───── Extracted entries ─────

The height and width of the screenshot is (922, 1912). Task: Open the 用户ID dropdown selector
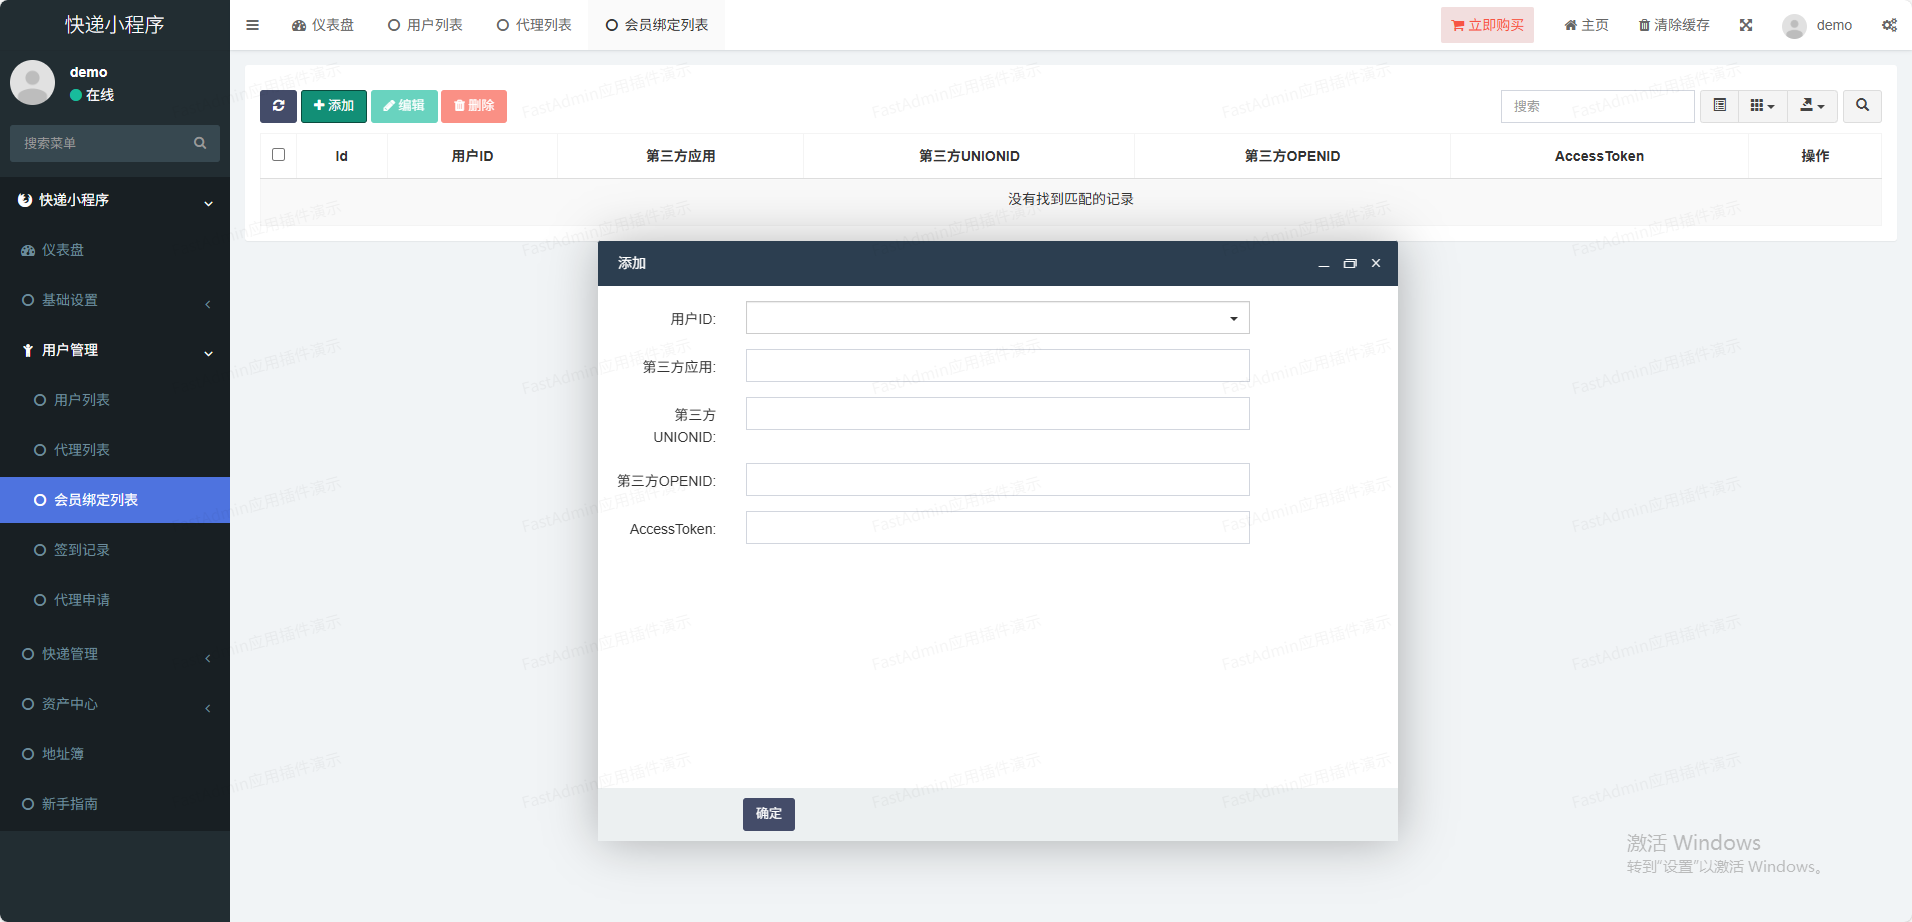pos(997,318)
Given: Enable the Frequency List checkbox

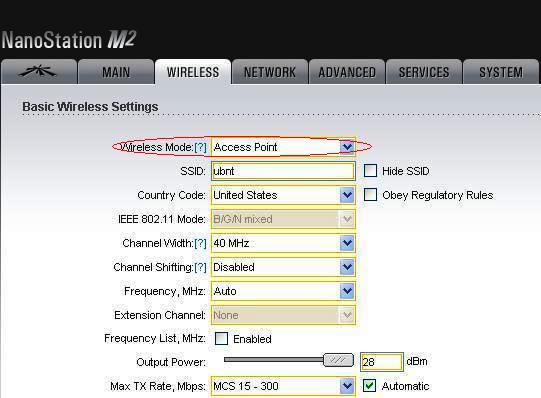Looking at the screenshot, I should point(221,339).
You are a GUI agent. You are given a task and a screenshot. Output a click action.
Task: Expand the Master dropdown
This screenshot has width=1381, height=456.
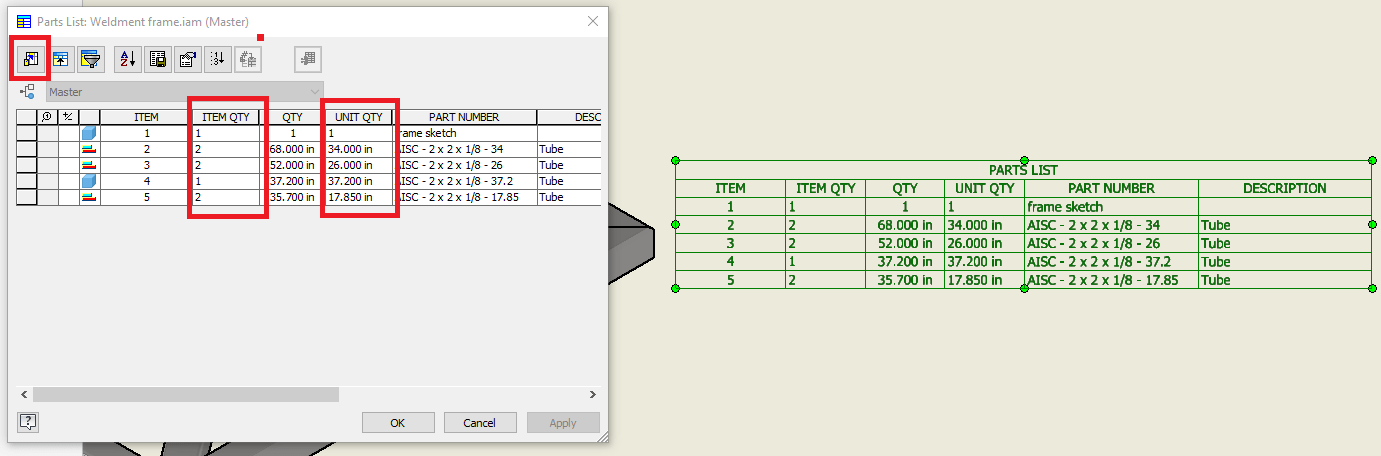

─────

- **What the exercise asks**
Can you quote every one of the lines above word for word, leaving out the pictures?

- **Full output**
The height and width of the screenshot is (922, 1912). Task: Open the 用户ID dropdown selector
pos(997,318)
Given: Enable the Frequency List checkbox

Looking at the screenshot, I should point(221,339).
You are a GUI agent. You are given a task and a screenshot. Output a click action.
Task: Expand the Master dropdown
This screenshot has width=1381, height=456.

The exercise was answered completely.